A data collector collects data from the agents, aggregates them, and pushes them into a centralized repository such as HBase or
HDFS.
Flume Event
A Flume event is a basic unit of data that needs to be transferred from source to destination.
Flume Agent
Flume agent is an independent JVM process (JVM) in Apache Flume. Agent receives events from clients or other Flume agents
and passes it to its next destination which can be sink or other agents.
Flume Agent contains three main components. They are the source, channel, and sink.
Source
A source receives data from the data generators. It transfers the received data to one or more channels in the form of events.
Flume provides support for several types of sources.
Example − Exec source, Thrift source, Avro source, twitter 1% source, etc.
Channel
A channel receives the data or events from the flume source and buffers them till the sinks consume them. It is a transient store.
Flume supports different types of channels.
Example − Memory channel, File system channel, JDBC channel, etc.
Sink
A sink consumes data from the channel and stores them into the destination. The destination can be a centralized store or other
flume agents. Example − HDFS sink.
Apache Flume – Data Flow
A flume is a tool used for moving log data into HDFS. Apache Flume supports complex data flow. There are three types of data
flow in Apache Flume. They are:
1. Multi-hop Flow
Within Apache Flume, there can be multiple agents. So before reaching the final destination, the flume event may travel through
more than one flume agent. This is called a multi-hop flow.
2. Fan-out Flow
The dataflow from one flume source to multiple channels is called fan-out flow. Fan-out flow is of two types − replicating and
multiplexing.
3. Fan-in Flow
The fan-in flow is the data flow where data is transferred from many sources to one channel.
Flume Advantages
1.Apache Flume enables us to store streaming data into any of the centralized repositories (such as HBase, HDFS).
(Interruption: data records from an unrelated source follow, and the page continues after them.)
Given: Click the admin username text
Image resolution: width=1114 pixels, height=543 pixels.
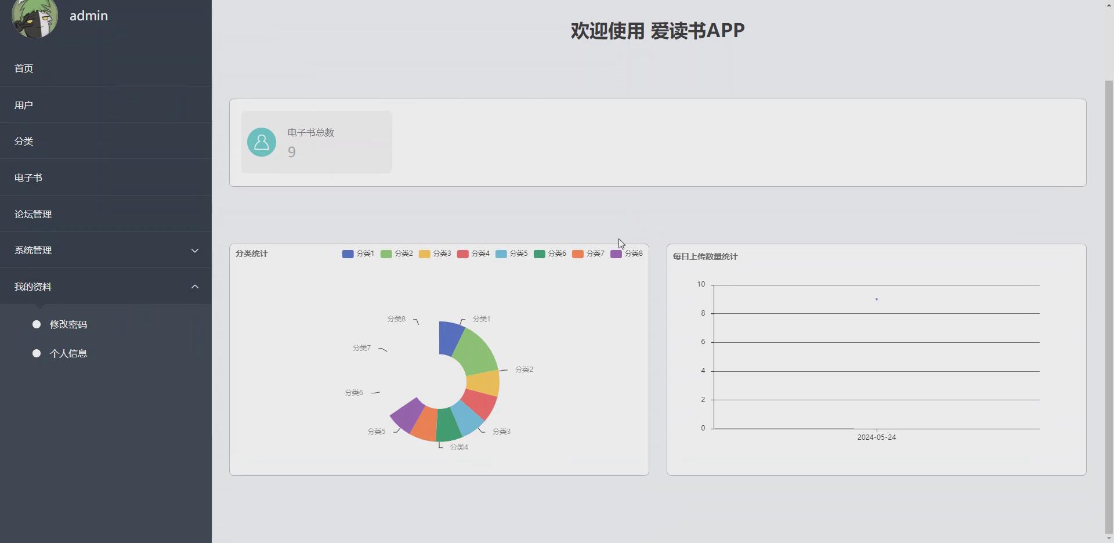Looking at the screenshot, I should coord(88,16).
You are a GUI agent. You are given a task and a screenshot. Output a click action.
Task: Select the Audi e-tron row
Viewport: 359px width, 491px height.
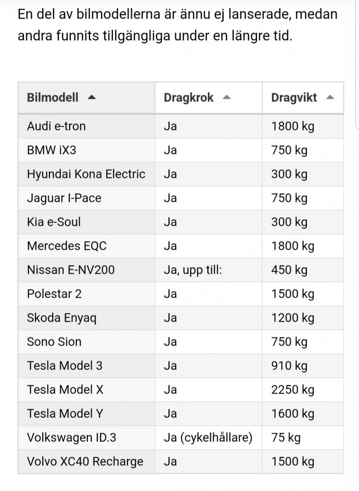click(181, 126)
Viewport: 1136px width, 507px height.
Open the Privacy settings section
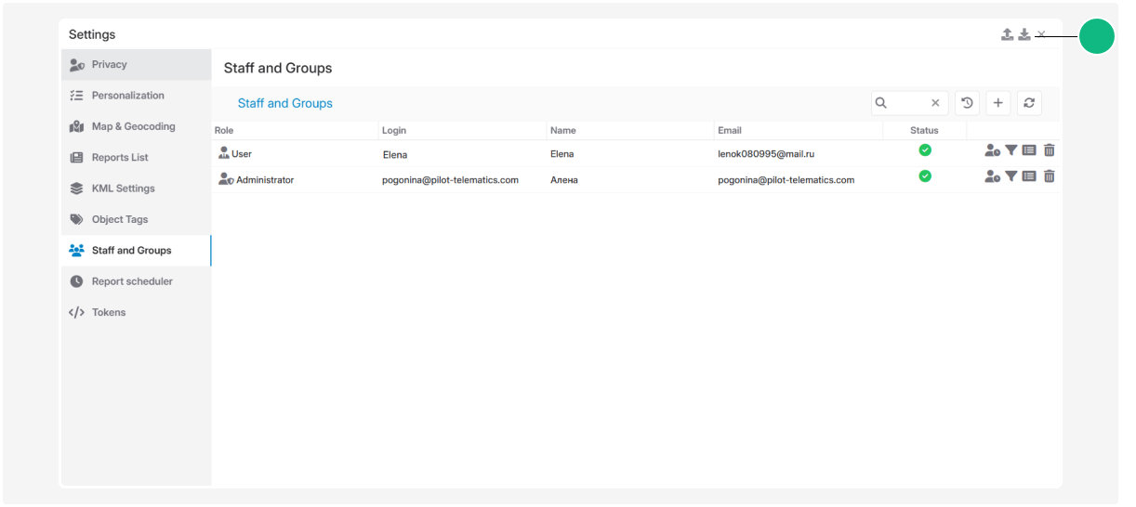[109, 65]
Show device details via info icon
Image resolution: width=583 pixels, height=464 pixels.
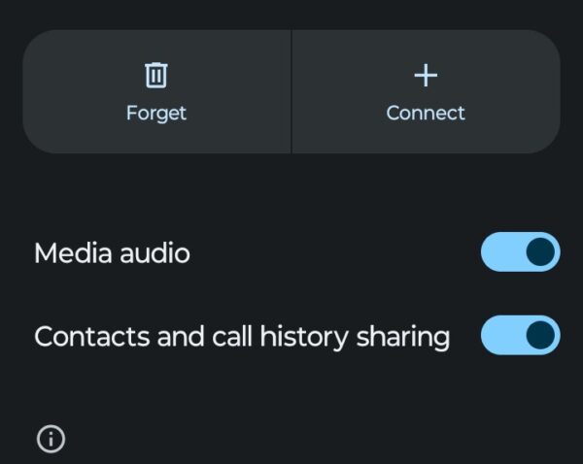pos(51,439)
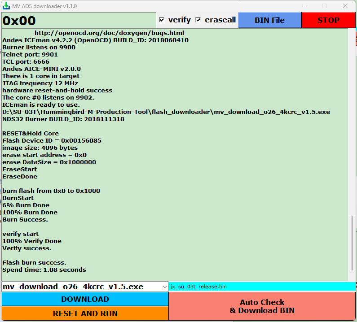The image size is (357, 322).
Task: Click the log scrollbar thumb
Action: pyautogui.click(x=352, y=248)
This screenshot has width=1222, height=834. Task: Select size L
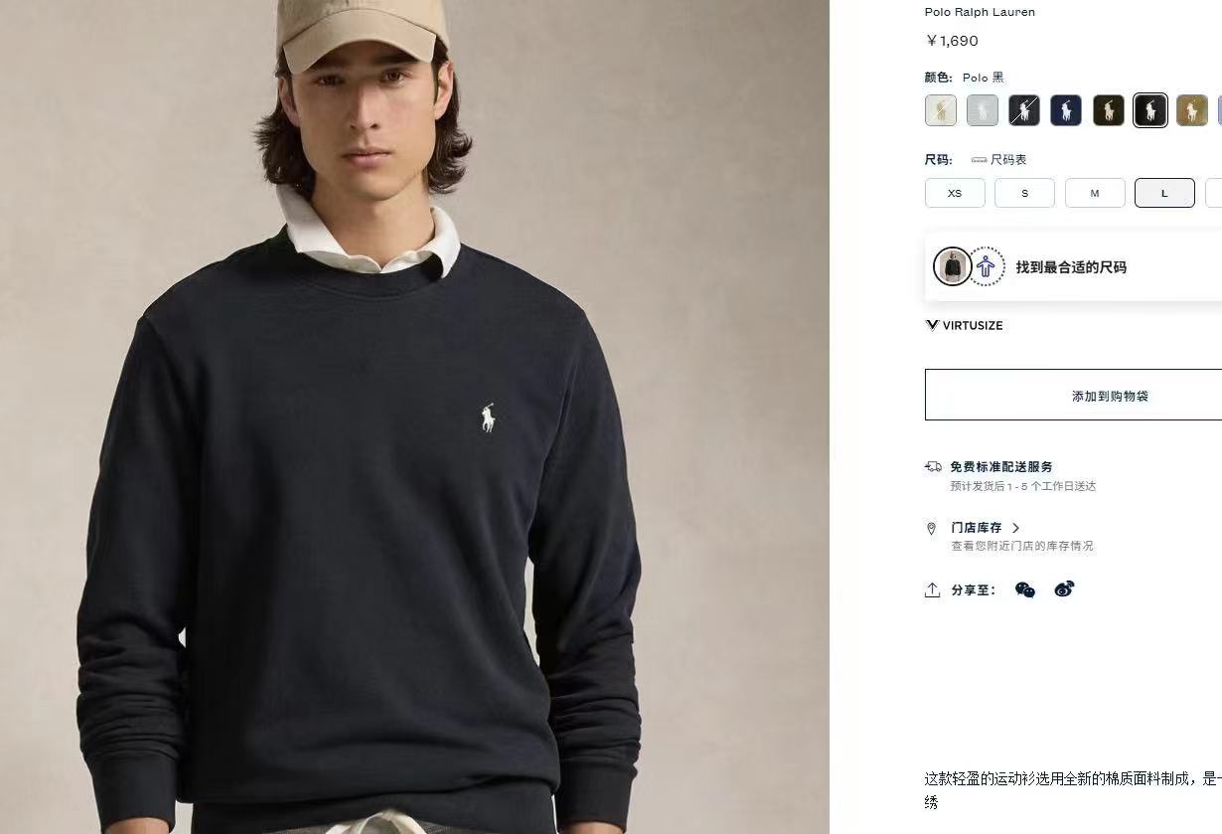(1164, 193)
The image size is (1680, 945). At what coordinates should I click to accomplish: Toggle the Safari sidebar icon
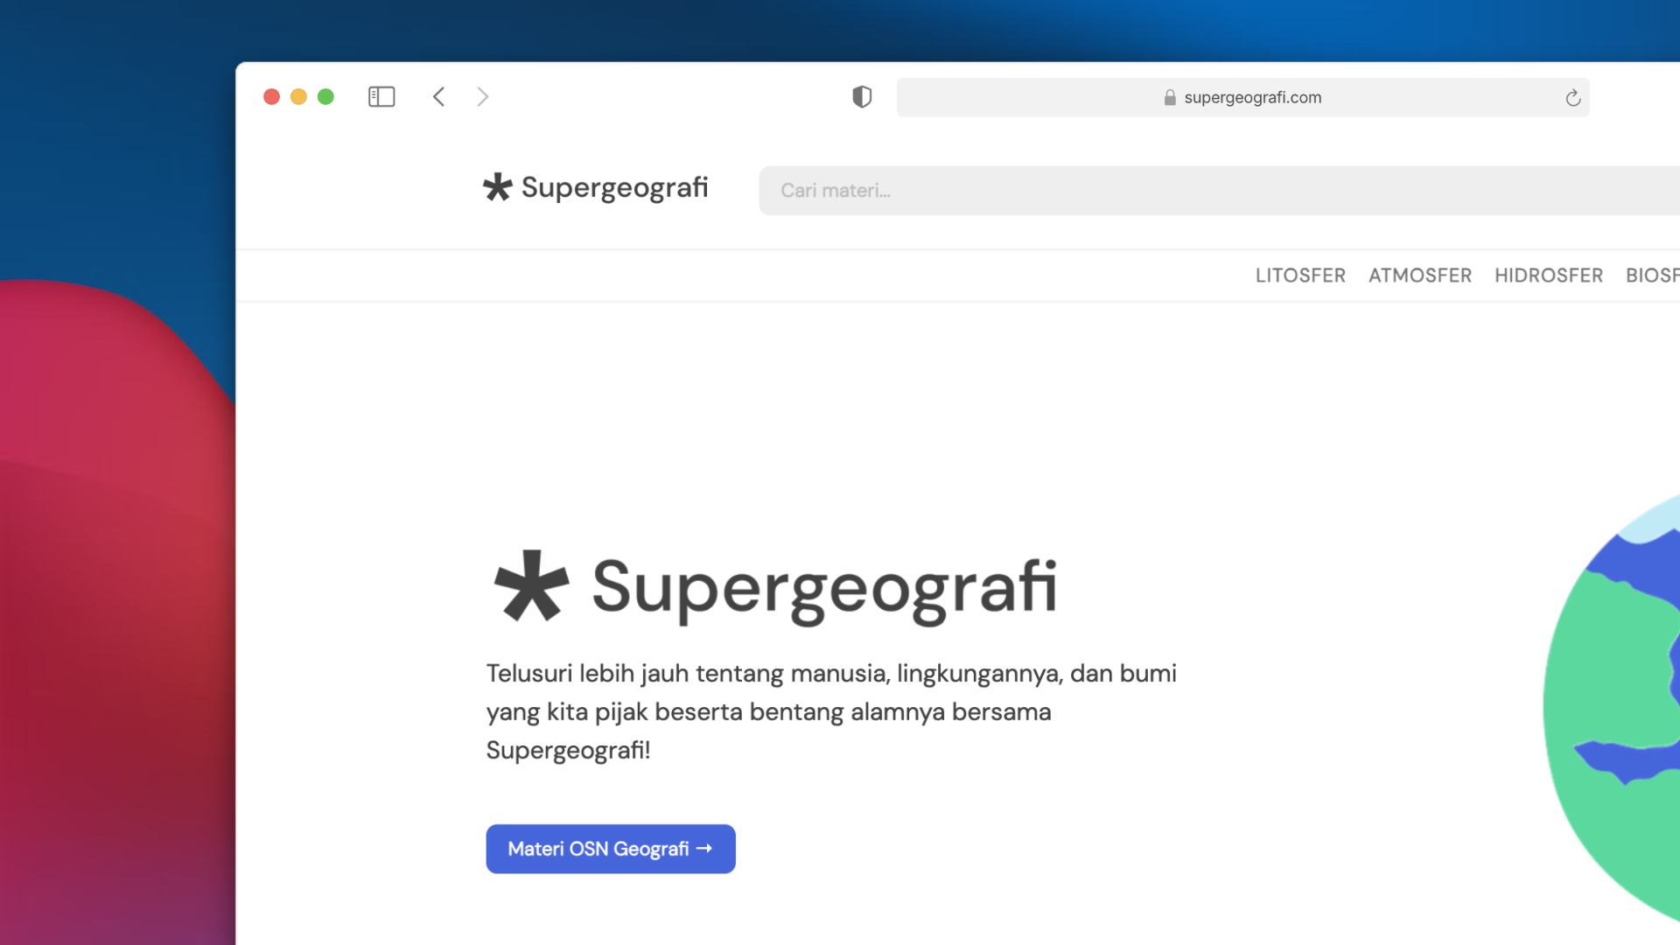tap(382, 96)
2. Flume provides steady data flow between producer and consumer during reading2/write operations.
3. Flume supports the feature of contextual routing.
4. Apache Flume guarantees reliable message delivery.
5. Flume is reliable, scalable, extensible, fault-tolerant, manageable, and customizable.
Apache Flume Applications
1. Apache Flume is used by e-commerce companies to analyze customer behavior from a particular
region.
2. We can use Apache Flume to move huge amounts of data generated by application servers into
the Hadoop Distributed File System at a higher speed.
3. Apache Flume is used for fraud detections.
4. We can use Apache Flume in IoT applications.
5. Apache Flume can be used for aggregating machine and sensor-generated data.
6. We can use Apache Flume in the alerting or SIEM.
7. Flume specializes in collecting and aggregating log data from various sources and sending it to
centralized storage like HDFS.
8. Apache Flume can easily integrate with different data streaming tools like Apache Spark.